07-18-2018 , 09:15 PM

#33829

RustyBrooks

Carpal \'Tunnel

Join Date: Feb 2006 Posts: 24,647

Quote:

Originally Posted by :::grimReaper:::

Balanced binary tree, but that's also not efficient, nor do you need counts. Just use a set.

And I stand corrected by Rusty. It does require traversing the string twice, just don't need counts.
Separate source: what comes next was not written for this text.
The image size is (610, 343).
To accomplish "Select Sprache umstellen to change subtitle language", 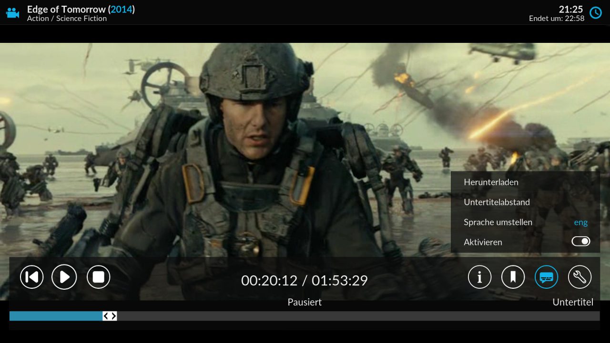I will pyautogui.click(x=498, y=222).
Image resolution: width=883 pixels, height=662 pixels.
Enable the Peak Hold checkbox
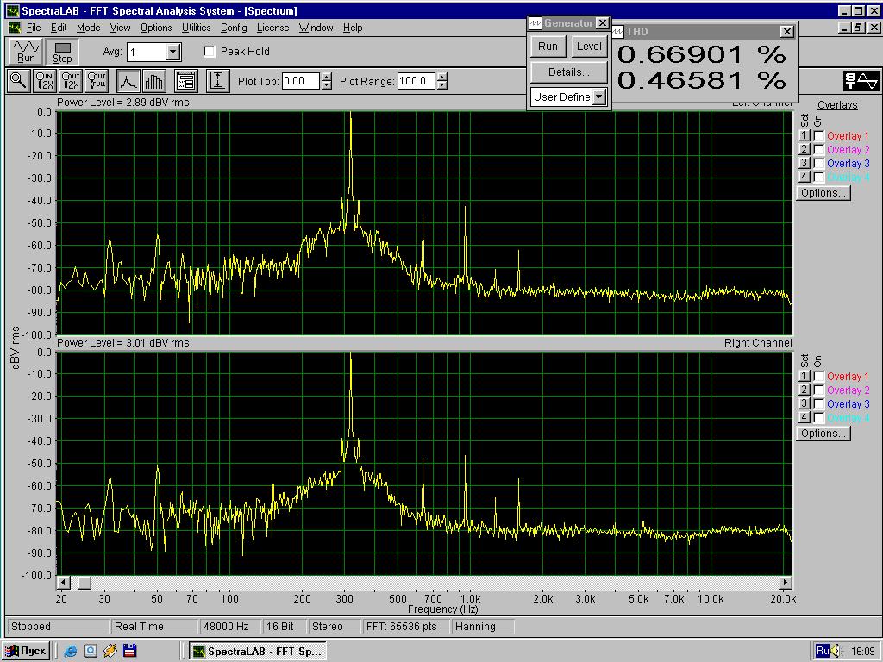click(x=210, y=52)
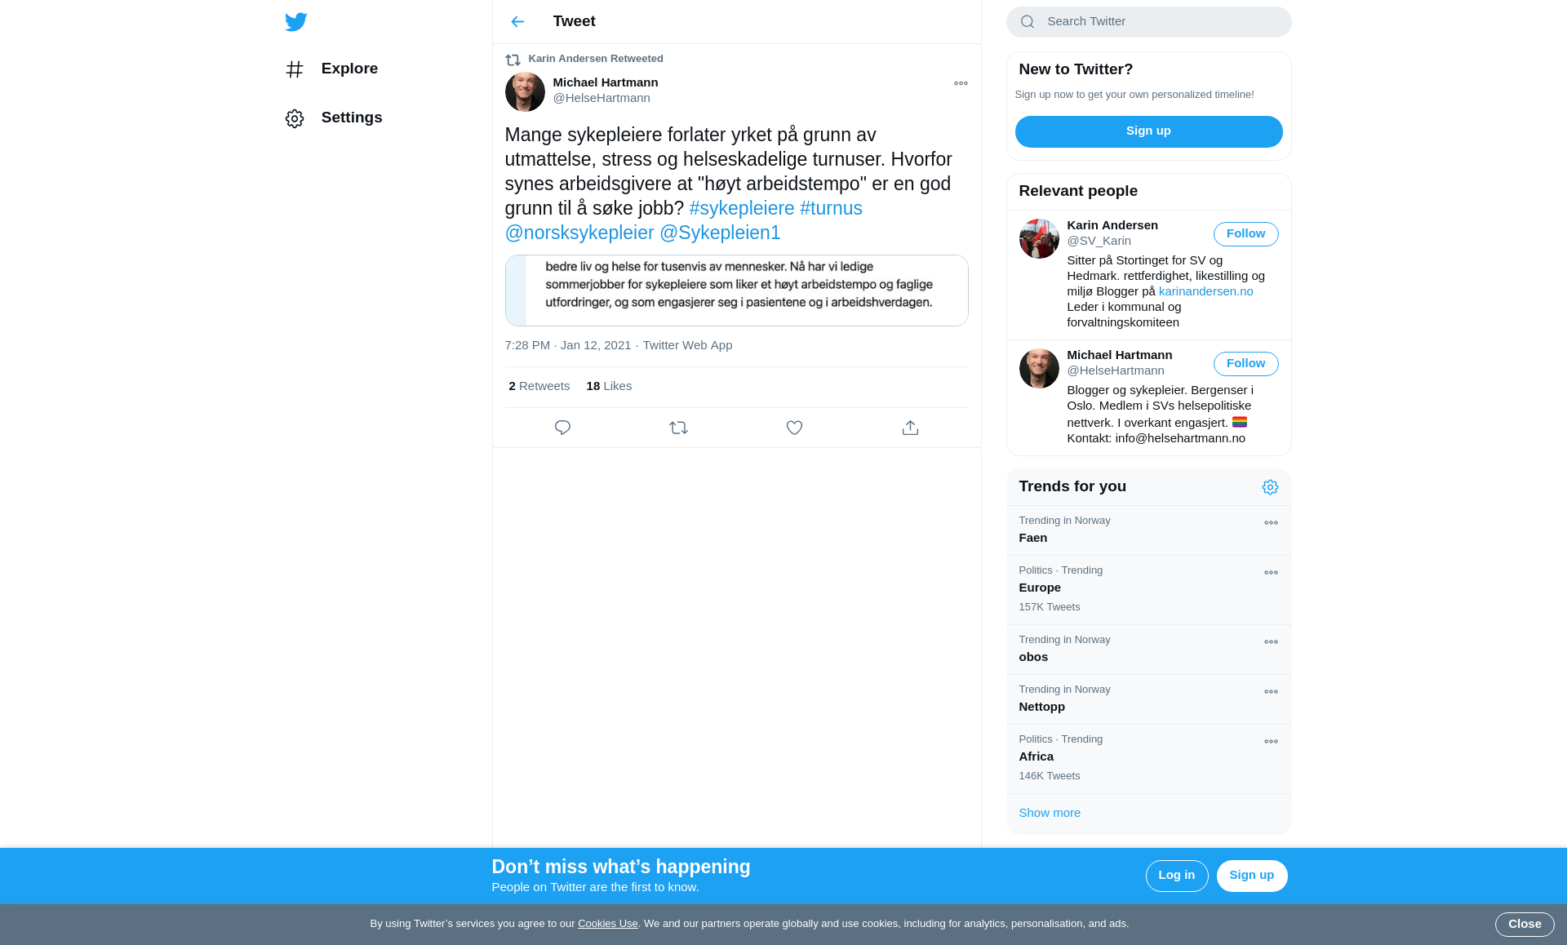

How would you do it without counts? You need to know which letters occur more than once. If you traverse the list once and put every letter in a set, all that tells you is... what letters exist at some point in the string. For "abba" your set would look like {a, b}, how does that help?

Quote

07-18-2018 , 09:21 PM

#33830

well named

poorly undertitled

Join Date: Jun 2007 Posts: 78,077

My snippet above does it without counts, in one traversal

Quote

07-18-2018 , 09:28 PM

#33831

RustyBrooks

Carpal \'Tunnel

Join Date: Feb 2006 Posts: 24,647

Quote:

Originally Posted by well named

My snippet above does it without counts, in one traversal

I just read it, that's pretty clever.

Quote

07-18-2018 , 10:19 PM

#33832

jjshabado

Carpal Tunnel

Join Date: Jul 2006 Posts: 22,732

That is pretty clever. Total nitpick, but you can get rid of the 'updateCandidate' by using else if.

Quote

07-18-2018 , 10:26 PM

#33833

well named

poorly undertitled

Join Date: Jun 2007 Posts: 78,077

You're right. I was thinking about it a bit while I ate dinner and then dashed that off in like 5 minutes. I stopped when it worked.

This is cleaner:

Code:

function findFirstRepeat(test) {
  const firstSeen = {};
  
  let candidatePosition = 99999999,
      candidate = false;

  for (let i = 0; i < test.length; i++) {
    const c = test[i];

    if (!firstSeen.hasOwnProperty(c)) {
      firstSeen[c] = i;
    } else if (firstSeen[c] < candidatePosition) {
      candidatePosition = firstSeen[c];
      candidate = c;
    }
  }
  
  return candidate;
}

console.log(`earlist repeat: ${findFirstRepeat('we all live in a yellow submarine')}`);

I'd originally tried to do the if/else block in the opposite order which doesn't work, and instead of just swapping them I added the variable because I'm a silly person.

Quote

07-18-2018 , 10:41 PM

#33834

Grue

Pooh-Bah

Join Date: Mar 2004 Posts: 5,667

Anyone a principal/staff/architect SE (next step above lead)? What'd you do to get there? Its my medium term goal (~2 years) at my current place.

Quote

07-18-2018 , 10:45 PM

#33835

Grue

Pooh-Bah

Join Date: Mar 2004 Posts: 5,667

Quote:

Originally Posted by Grue

I had the most stereotypical day of phone screen interviewing ever:

Candidate #1: seemed pretty good, answered most of my questions, I'll probably never hear from him again.
Candidate #2: awful, had react and CSS all over the resume, couldn't tell me what a lifecycle method was, couldn't tell me what flexbox was.
Candidate #3: 1st call went to voicemail, 2nd call 5 minutes later he answered and hung up on me.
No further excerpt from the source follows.